• WHAT TO WORK ON:
Each entry must be restated exactly as it appears.

----

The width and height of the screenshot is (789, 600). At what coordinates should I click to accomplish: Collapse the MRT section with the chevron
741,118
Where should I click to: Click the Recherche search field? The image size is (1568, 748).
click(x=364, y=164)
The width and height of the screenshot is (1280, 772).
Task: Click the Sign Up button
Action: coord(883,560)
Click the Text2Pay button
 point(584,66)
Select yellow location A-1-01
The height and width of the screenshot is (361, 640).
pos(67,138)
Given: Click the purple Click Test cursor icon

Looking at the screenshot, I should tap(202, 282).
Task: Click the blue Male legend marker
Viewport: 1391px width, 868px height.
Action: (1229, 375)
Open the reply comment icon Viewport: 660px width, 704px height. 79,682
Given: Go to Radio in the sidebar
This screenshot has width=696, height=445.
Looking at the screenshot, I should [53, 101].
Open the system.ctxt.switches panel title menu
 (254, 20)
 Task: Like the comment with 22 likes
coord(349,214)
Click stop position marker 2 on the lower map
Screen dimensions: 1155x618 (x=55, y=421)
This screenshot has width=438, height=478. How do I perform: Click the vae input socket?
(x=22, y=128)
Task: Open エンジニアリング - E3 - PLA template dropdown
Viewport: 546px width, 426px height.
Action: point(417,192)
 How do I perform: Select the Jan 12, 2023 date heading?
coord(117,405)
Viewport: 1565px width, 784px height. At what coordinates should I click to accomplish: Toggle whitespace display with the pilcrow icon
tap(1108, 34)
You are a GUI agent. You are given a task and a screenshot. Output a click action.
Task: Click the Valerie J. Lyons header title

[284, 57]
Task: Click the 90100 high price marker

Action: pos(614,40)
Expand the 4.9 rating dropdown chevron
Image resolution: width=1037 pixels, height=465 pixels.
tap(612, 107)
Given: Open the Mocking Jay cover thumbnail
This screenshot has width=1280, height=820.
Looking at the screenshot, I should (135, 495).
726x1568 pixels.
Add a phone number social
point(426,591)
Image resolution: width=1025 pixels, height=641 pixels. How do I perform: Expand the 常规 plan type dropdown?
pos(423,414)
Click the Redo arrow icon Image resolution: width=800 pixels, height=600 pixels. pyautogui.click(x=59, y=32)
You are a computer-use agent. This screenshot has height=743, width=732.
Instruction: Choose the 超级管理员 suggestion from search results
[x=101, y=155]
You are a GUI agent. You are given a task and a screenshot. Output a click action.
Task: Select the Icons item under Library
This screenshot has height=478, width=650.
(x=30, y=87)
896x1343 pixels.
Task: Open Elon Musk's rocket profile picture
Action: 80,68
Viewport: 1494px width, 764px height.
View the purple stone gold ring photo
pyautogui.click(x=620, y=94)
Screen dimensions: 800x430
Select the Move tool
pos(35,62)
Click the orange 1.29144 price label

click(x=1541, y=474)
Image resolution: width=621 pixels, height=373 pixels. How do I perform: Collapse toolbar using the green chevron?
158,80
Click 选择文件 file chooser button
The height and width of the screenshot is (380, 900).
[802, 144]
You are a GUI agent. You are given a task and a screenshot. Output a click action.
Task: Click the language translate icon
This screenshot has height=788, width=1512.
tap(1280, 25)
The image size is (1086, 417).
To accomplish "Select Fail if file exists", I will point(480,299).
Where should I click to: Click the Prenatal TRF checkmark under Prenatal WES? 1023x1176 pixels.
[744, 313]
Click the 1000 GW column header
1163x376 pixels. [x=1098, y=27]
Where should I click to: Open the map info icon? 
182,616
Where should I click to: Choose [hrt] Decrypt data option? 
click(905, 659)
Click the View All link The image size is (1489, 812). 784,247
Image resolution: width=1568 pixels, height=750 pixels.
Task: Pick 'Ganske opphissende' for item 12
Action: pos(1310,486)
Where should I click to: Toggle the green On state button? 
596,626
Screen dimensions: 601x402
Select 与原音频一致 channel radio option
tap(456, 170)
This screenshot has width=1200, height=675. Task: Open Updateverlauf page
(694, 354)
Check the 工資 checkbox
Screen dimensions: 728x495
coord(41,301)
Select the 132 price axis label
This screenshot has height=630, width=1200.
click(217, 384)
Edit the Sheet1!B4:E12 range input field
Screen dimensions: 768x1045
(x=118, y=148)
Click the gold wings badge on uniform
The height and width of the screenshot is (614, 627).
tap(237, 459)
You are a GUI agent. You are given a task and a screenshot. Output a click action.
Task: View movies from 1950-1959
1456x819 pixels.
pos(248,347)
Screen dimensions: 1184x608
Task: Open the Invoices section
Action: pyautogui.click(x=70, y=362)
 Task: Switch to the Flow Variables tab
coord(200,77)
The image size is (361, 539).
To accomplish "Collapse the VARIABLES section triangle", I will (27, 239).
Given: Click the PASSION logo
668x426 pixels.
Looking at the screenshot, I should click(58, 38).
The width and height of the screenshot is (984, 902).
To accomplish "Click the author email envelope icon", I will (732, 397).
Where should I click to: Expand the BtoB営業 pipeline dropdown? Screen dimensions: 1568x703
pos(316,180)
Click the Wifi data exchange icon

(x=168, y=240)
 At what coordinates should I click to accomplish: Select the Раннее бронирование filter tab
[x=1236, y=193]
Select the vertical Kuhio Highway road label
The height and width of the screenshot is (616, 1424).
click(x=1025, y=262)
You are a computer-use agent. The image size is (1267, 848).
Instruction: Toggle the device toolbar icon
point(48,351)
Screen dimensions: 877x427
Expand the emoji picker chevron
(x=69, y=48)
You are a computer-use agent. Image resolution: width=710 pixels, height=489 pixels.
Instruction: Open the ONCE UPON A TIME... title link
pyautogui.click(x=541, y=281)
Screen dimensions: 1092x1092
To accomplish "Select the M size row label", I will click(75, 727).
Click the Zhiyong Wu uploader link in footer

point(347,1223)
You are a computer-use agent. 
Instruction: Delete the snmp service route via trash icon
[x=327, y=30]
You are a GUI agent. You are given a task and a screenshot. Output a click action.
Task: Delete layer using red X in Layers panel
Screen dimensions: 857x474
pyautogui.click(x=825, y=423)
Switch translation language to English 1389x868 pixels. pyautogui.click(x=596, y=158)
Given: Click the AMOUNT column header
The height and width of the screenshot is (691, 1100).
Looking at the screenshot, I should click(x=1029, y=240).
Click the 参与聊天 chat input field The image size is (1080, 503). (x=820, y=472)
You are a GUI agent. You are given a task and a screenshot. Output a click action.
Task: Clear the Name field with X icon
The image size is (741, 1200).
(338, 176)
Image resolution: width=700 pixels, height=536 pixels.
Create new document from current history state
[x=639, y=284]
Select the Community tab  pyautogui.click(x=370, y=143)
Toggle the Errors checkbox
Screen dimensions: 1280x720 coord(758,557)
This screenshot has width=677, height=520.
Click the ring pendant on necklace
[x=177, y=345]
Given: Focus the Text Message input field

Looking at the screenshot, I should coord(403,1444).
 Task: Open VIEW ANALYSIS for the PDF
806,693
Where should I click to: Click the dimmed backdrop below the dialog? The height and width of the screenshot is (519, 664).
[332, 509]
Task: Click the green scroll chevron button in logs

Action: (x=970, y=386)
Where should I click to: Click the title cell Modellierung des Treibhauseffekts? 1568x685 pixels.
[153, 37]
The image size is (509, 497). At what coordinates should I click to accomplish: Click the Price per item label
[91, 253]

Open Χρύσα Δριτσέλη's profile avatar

----

• RESPONSE TO THE TASK:
The width and height of the screenshot is (789, 600). At what coordinates should I click to accomplish: Collapse the MRT section with the chevron
741,118
Where should I click to: Click the Recherche search field? The image size is (1568, 748).
click(x=364, y=164)
The width and height of the screenshot is (1280, 772).
Task: Click the Sign Up button
Action: coord(883,560)
Click the Text2Pay button
 point(584,66)
Select yellow location A-1-01
The height and width of the screenshot is (361, 640).
pos(67,138)
Given: Click the purple Click Test cursor icon

Looking at the screenshot, I should tap(202, 282).
Task: Click the blue Male legend marker
Viewport: 1391px width, 868px height.
Action: (1229, 375)
Open the reply comment icon Viewport: 660px width, 704px height. 79,682
Given: Go to Radio in the sidebar
This screenshot has width=696, height=445.
Looking at the screenshot, I should [53, 101].
Open the system.ctxt.switches panel title menu
 (254, 20)
 Task: Like the comment with 22 likes
coord(349,214)
Click stop position marker 2 on the lower map
Screen dimensions: 1155x618 (x=55, y=421)
This screenshot has width=438, height=478. How do I perform: Click the vae input socket?
(x=22, y=128)
Task: Open エンジニアリング - E3 - PLA template dropdown
Viewport: 546px width, 426px height.
Action: point(417,192)
 How do I perform: Select the Jan 12, 2023 date heading?
coord(117,405)
Viewport: 1565px width, 784px height. At what coordinates should I click to accomplish: Toggle whitespace display with the pilcrow icon
tap(1108, 34)
You are a GUI agent. You are given a task and a screenshot. Output a click action.
Task: Click the Valerie J. Lyons header title

[284, 57]
Task: Click the 90100 high price marker

Action: pos(614,40)
Expand the 4.9 rating dropdown chevron
Image resolution: width=1037 pixels, height=465 pixels.
tap(612, 107)
Given: Open the Mocking Jay cover thumbnail
This screenshot has width=1280, height=820.
Looking at the screenshot, I should (135, 495).
726x1568 pixels.
Add a phone number social
point(426,591)
Image resolution: width=1025 pixels, height=641 pixels. How do I perform: Expand the 常规 plan type dropdown?
pos(423,414)
Click the Redo arrow icon Image resolution: width=800 pixels, height=600 pixels. pyautogui.click(x=59, y=32)
You are a computer-use agent. This screenshot has height=743, width=732.
Instruction: Choose the 超级管理员 suggestion from search results
[x=101, y=155]
You are a GUI agent. You are given a task and a screenshot. Output a click action.
Task: Select the Icons item under Library
This screenshot has height=478, width=650.
(x=30, y=87)
896x1343 pixels.
Task: Open Elon Musk's rocket profile picture
Action: 80,68
Viewport: 1494px width, 764px height.
View the purple stone gold ring photo
pyautogui.click(x=620, y=94)
Screen dimensions: 800x430
Select the Move tool
pos(35,62)
Click the orange 1.29144 price label

click(x=1541, y=474)
Image resolution: width=621 pixels, height=373 pixels. How do I perform: Collapse toolbar using the green chevron?
158,80
Click 选择文件 file chooser button
The height and width of the screenshot is (380, 900).
[802, 144]
You are a GUI agent. You are given a task and a screenshot. Output a click action.
Task: Click the language translate icon
This screenshot has height=788, width=1512.
tap(1280, 25)
The image size is (1086, 417).
To accomplish "Select Fail if file exists", I will point(480,299).
Where should I click to: Click the Prenatal TRF checkmark under Prenatal WES? 1023x1176 pixels.
[744, 313]
Click the 1000 GW column header
1163x376 pixels. [x=1098, y=27]
Where should I click to: Open the map info icon? 
182,616
Where should I click to: Choose [hrt] Decrypt data option? 
click(905, 659)
Click the View All link The image size is (1489, 812). 784,247
Image resolution: width=1568 pixels, height=750 pixels.
Task: Pick 'Ganske opphissende' for item 12
Action: pos(1310,486)
Where should I click to: Toggle the green On state button? 
596,626
Screen dimensions: 601x402
Select 与原音频一致 channel radio option
tap(456, 170)
This screenshot has width=1200, height=675. Task: Open Updateverlauf page
(694, 354)
Check the 工資 checkbox
Screen dimensions: 728x495
coord(41,301)
Select the 132 price axis label
This screenshot has height=630, width=1200.
click(217, 384)
Edit the Sheet1!B4:E12 range input field
Screen dimensions: 768x1045
(x=118, y=148)
Click the gold wings badge on uniform
The height and width of the screenshot is (614, 627).
tap(237, 459)
You are a GUI agent. You are given a task and a screenshot. Output a click action.
Task: View movies from 1950-1959
1456x819 pixels.
pos(248,347)
Screen dimensions: 1184x608
Task: Open the Invoices section
Action: pyautogui.click(x=70, y=362)
 Task: Switch to the Flow Variables tab
coord(200,77)
The image size is (361, 539).
To accomplish "Collapse the VARIABLES section triangle", I will (27, 239).
Given: Click the PASSION logo
668x426 pixels.
Looking at the screenshot, I should click(58, 38).
The width and height of the screenshot is (984, 902).
To accomplish "Click the author email envelope icon", I will (732, 397).
Where should I click to: Expand the BtoB営業 pipeline dropdown? Screen dimensions: 1568x703
pos(316,180)
Click the Wifi data exchange icon

(x=168, y=240)
 At what coordinates should I click to accomplish: Select the Раннее бронирование filter tab
[x=1236, y=193]
Select the vertical Kuhio Highway road label
The height and width of the screenshot is (616, 1424).
click(x=1025, y=262)
You are a computer-use agent. The image size is (1267, 848).
Instruction: Toggle the device toolbar icon
point(48,351)
Screen dimensions: 877x427
Expand the emoji picker chevron
(x=69, y=48)
You are a computer-use agent. Image resolution: width=710 pixels, height=489 pixels.
Instruction: Open the ONCE UPON A TIME... title link
pyautogui.click(x=541, y=281)
Screen dimensions: 1092x1092
To accomplish "Select the M size row label", I will click(75, 727).
Click the Zhiyong Wu uploader link in footer

point(347,1223)
You are a computer-use agent. 
Instruction: Delete the snmp service route via trash icon
[x=327, y=30]
You are a GUI agent. You are given a task and a screenshot. Output a click action.
Task: Delete layer using red X in Layers panel
Screen dimensions: 857x474
pyautogui.click(x=825, y=423)
Switch translation language to English 1389x868 pixels. pyautogui.click(x=596, y=158)
Given: Click the AMOUNT column header
The height and width of the screenshot is (691, 1100).
Looking at the screenshot, I should click(x=1029, y=240).
Click the 参与聊天 chat input field The image size is (1080, 503). (x=820, y=472)
You are a GUI agent. You are given a task and a screenshot. Output a click action.
Task: Clear the Name field with X icon
The image size is (741, 1200).
(338, 176)
Image resolution: width=700 pixels, height=536 pixels.
Create new document from current history state
[x=639, y=284]
Select the Community tab  pyautogui.click(x=370, y=143)
Toggle the Errors checkbox
Screen dimensions: 1280x720 coord(758,557)
This screenshot has width=677, height=520.
Click the ring pendant on necklace
[x=177, y=345]
Given: Focus the Text Message input field

Looking at the screenshot, I should coord(403,1444).
 Task: Open VIEW ANALYSIS for the PDF
806,693
Where should I click to: Click the dimmed backdrop below the dialog? The height and width of the screenshot is (519, 664).
[332, 509]
Task: Click the green scroll chevron button in logs

Action: (x=970, y=386)
Where should I click to: Click the title cell Modellierung des Treibhauseffekts? 1568x685 pixels.
[153, 37]
The image size is (509, 497). At what coordinates should I click to accomplish: Click the Price per item label
[91, 253]

Open Χρύσα Δριτσέλη's profile avatar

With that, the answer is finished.